Model inference time depends on state of fed numpy array (contiguous or not)

harald_scheidl · June 22, 2021, 8:34pm

We encountered a performance problem in our code today. After some debugging it turns out that it has something to do with the numpy array fed into the PyTorch as_tensor function. If we make a copy of the numpy array before feeding, the code runs much faster than when feeding the original numpy array.

Here a short Python code which shows the behavior:

import torch
import numpy as np
from time import time


for i in range(100):
    # create image (numpy array)
    s = 1000
    x = np.zeros([s, s, 3])

    # crop image
    x = x[:, 1:-1]

    # create batch
    x = x[None].transpose(0, 3, 1, 2)

    # every 2nd iteration, create copy of numpy array
    create_copy = bool(i % 2)
    if create_copy:
        x = x.copy()

    # copy to gpu, apply some op, copy back
    t0 = time()
    x = torch.as_tensor(x).to('cuda')
    x = x+1
    x = x.to('cpu')
    t1 = time()

    print(f"{'copy' if create_copy else 'no copy'}: {1000*(t1-t0):.1f}ms")

The output looks something like this, where one sees that the copy is much faster:

...
no copy: 23.9ms
copy: 13.9ms
...

While creating the copy seems to solve the issue, I would still be interested what is going here. I could not locate the problem. Is it due to the view which is created by the slice operator? Or due to the non-contiguous memory?

ptrblck · June 23, 2021, 8:14am

I think you would be seeing the same performance, if you start the timer before applying the manual x.copy() in every second iteration.
If I’m not mistaken, torch.as_tensor(x).to('cuda') would trigger a copy internally, as it would need to create a clone of the underlying numpy array data and push it to the device. Since your manual copy() operation already triggered this copy and you are starting the timer afterwards, it looks as if it would come for “free”.
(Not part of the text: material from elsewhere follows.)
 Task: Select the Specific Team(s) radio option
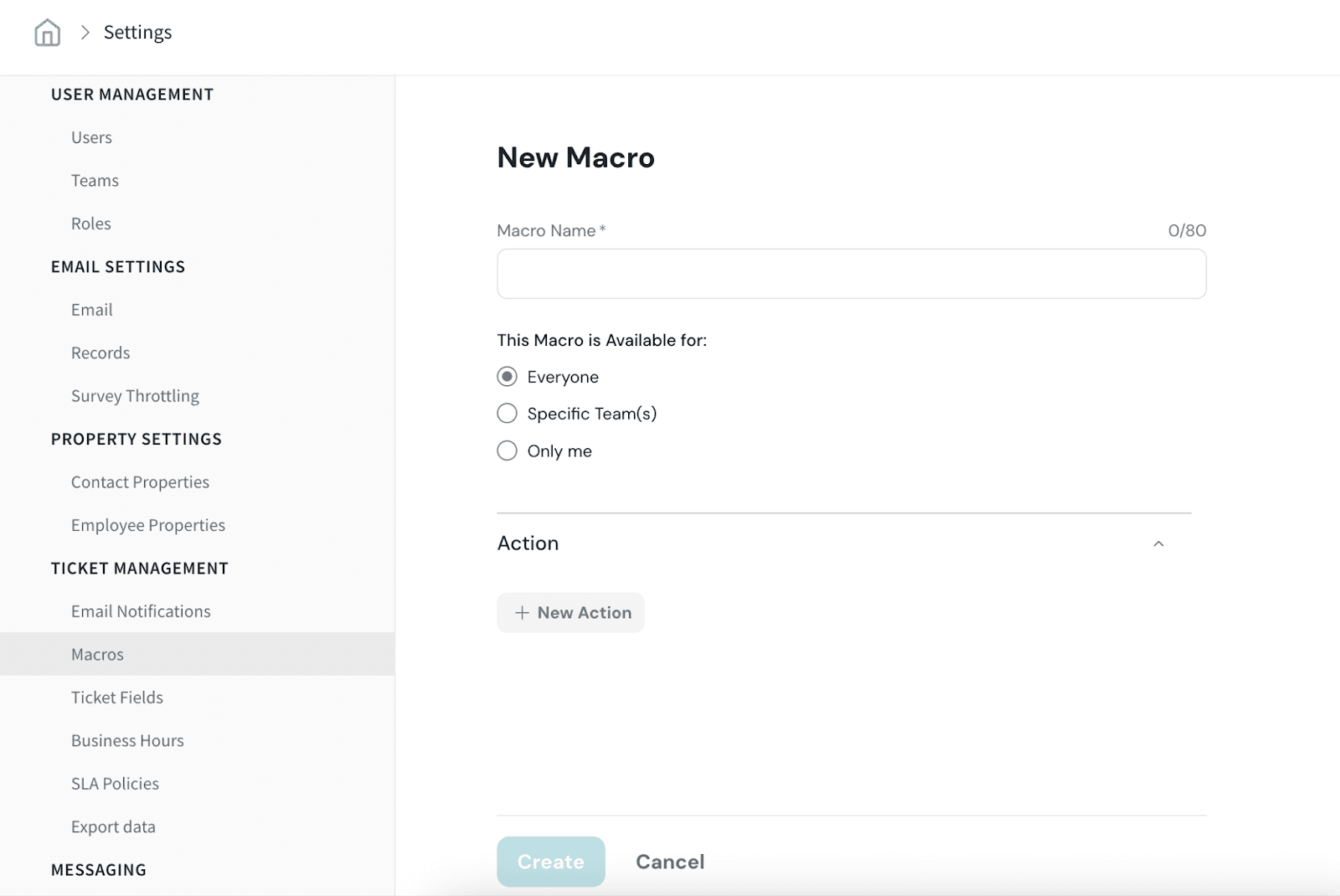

After moving t0 right before the if create_copy condition, I get the same iteration speed.

harald_scheidl · June 23, 2021, 10:10am

Hi,

thanks a lot for your reply.
You’re right - it seems I simplified the code too much and thought it still captures the issue, but it does not.

So let me try again. I have to add a bit more code to reproduce it: a seq model with 3 conv ops with dilation and padding. I hope the way I time the code is ok (I do a cuda sync before querying the time).

import torch
import torch.nn as nn
import numpy as np
from time import time


model = nn.Sequential(nn.Conv2d(in_channels=3,
                                out_channels=64,
                                kernel_size=3,
                                padding=2,
                                dilation=2),
                      nn.Conv2d(in_channels=64,
                                out_channels=128,
                                kernel_size=3,
                                padding=4,
                                dilation=4),
                      nn.Conv2d(in_channels=128,
                                out_channels=128,
                                kernel_size=3,
                                padding=2,
                                dilation=2))
model.eval()
model.to('cuda')

for i in range(10):
    torch.cuda.synchronize()
    t0 = time()

    # create image (numpy array)
    x = np.zeros([720, 1280, 3], dtype=np.uint8)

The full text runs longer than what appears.